● What to work on: Would you please repeat the data that follows, exactly as it reads?
----------------------------------------
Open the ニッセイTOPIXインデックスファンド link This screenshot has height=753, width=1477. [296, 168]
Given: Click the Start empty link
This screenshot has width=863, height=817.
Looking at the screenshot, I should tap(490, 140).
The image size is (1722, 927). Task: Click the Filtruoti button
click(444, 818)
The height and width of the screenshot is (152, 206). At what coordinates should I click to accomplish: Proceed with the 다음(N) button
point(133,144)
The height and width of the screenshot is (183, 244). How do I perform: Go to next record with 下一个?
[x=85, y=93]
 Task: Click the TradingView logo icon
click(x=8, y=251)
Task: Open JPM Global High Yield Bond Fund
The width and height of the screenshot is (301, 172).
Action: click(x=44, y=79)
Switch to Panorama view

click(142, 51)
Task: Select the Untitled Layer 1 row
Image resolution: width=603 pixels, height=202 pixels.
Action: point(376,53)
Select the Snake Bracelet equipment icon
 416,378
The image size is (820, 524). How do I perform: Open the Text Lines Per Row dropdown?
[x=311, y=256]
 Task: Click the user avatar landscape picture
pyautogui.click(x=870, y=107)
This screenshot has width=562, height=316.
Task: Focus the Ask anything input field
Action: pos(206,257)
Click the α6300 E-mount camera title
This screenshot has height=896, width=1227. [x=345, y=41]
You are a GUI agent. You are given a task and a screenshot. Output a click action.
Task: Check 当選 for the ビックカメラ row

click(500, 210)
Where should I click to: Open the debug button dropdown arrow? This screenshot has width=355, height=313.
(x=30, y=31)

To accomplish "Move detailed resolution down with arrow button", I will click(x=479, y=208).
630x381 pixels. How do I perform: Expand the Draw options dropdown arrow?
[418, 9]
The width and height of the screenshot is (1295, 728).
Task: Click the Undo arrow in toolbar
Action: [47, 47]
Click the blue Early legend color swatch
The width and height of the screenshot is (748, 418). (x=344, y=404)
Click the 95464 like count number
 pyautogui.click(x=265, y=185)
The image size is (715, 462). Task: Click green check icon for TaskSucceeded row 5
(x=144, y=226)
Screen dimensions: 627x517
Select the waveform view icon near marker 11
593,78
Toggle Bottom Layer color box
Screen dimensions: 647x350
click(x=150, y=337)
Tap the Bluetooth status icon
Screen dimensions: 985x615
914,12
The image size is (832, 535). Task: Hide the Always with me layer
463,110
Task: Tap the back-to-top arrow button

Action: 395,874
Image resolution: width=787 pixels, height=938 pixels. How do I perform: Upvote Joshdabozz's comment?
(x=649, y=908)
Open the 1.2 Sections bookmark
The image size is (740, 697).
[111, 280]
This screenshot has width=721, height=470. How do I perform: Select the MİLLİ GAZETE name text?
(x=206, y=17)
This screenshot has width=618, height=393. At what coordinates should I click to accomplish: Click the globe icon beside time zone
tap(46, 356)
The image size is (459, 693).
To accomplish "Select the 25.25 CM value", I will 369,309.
----------------------------------------
● Solution for this task:
Open the ニッセイTOPIXインデックスファンド link This screenshot has height=753, width=1477. [296, 168]
Given: Click the Start empty link
This screenshot has width=863, height=817.
Looking at the screenshot, I should tap(490, 140).
The image size is (1722, 927). Task: Click the Filtruoti button
click(444, 818)
The height and width of the screenshot is (152, 206). At what coordinates should I click to accomplish: Proceed with the 다음(N) button
point(133,144)
The height and width of the screenshot is (183, 244). How do I perform: Go to next record with 下一个?
[x=85, y=93]
 Task: Click the TradingView logo icon
click(x=8, y=251)
Task: Open JPM Global High Yield Bond Fund
The width and height of the screenshot is (301, 172).
Action: click(x=44, y=79)
Switch to Panorama view

click(142, 51)
Task: Select the Untitled Layer 1 row
Image resolution: width=603 pixels, height=202 pixels.
Action: point(376,53)
Select the Snake Bracelet equipment icon
 416,378
The image size is (820, 524). How do I perform: Open the Text Lines Per Row dropdown?
[x=311, y=256]
 Task: Click the user avatar landscape picture
pyautogui.click(x=870, y=107)
This screenshot has width=562, height=316.
Task: Focus the Ask anything input field
Action: pos(206,257)
Click the α6300 E-mount camera title
This screenshot has height=896, width=1227. [x=345, y=41]
You are a GUI agent. You are given a task and a screenshot. Output a click action.
Task: Check 当選 for the ビックカメラ row

click(500, 210)
Where should I click to: Open the debug button dropdown arrow? This screenshot has width=355, height=313.
(x=30, y=31)

To accomplish "Move detailed resolution down with arrow button", I will click(x=479, y=208).
630x381 pixels. How do I perform: Expand the Draw options dropdown arrow?
[418, 9]
The width and height of the screenshot is (1295, 728).
Task: Click the Undo arrow in toolbar
Action: [47, 47]
Click the blue Early legend color swatch
The width and height of the screenshot is (748, 418). (x=344, y=404)
Click the 95464 like count number
 pyautogui.click(x=265, y=185)
The image size is (715, 462). Task: Click green check icon for TaskSucceeded row 5
(x=144, y=226)
Screen dimensions: 627x517
Select the waveform view icon near marker 11
593,78
Toggle Bottom Layer color box
Screen dimensions: 647x350
click(x=150, y=337)
Tap the Bluetooth status icon
Screen dimensions: 985x615
914,12
The image size is (832, 535). Task: Hide the Always with me layer
463,110
Task: Tap the back-to-top arrow button

Action: 395,874
Image resolution: width=787 pixels, height=938 pixels. How do I perform: Upvote Joshdabozz's comment?
(x=649, y=908)
Open the 1.2 Sections bookmark
The image size is (740, 697).
[111, 280]
This screenshot has width=721, height=470. How do I perform: Select the MİLLİ GAZETE name text?
(x=206, y=17)
This screenshot has width=618, height=393. At what coordinates should I click to accomplish: Click the globe icon beside time zone
tap(46, 356)
The image size is (459, 693).
To accomplish "Select the 25.25 CM value", I will 369,309.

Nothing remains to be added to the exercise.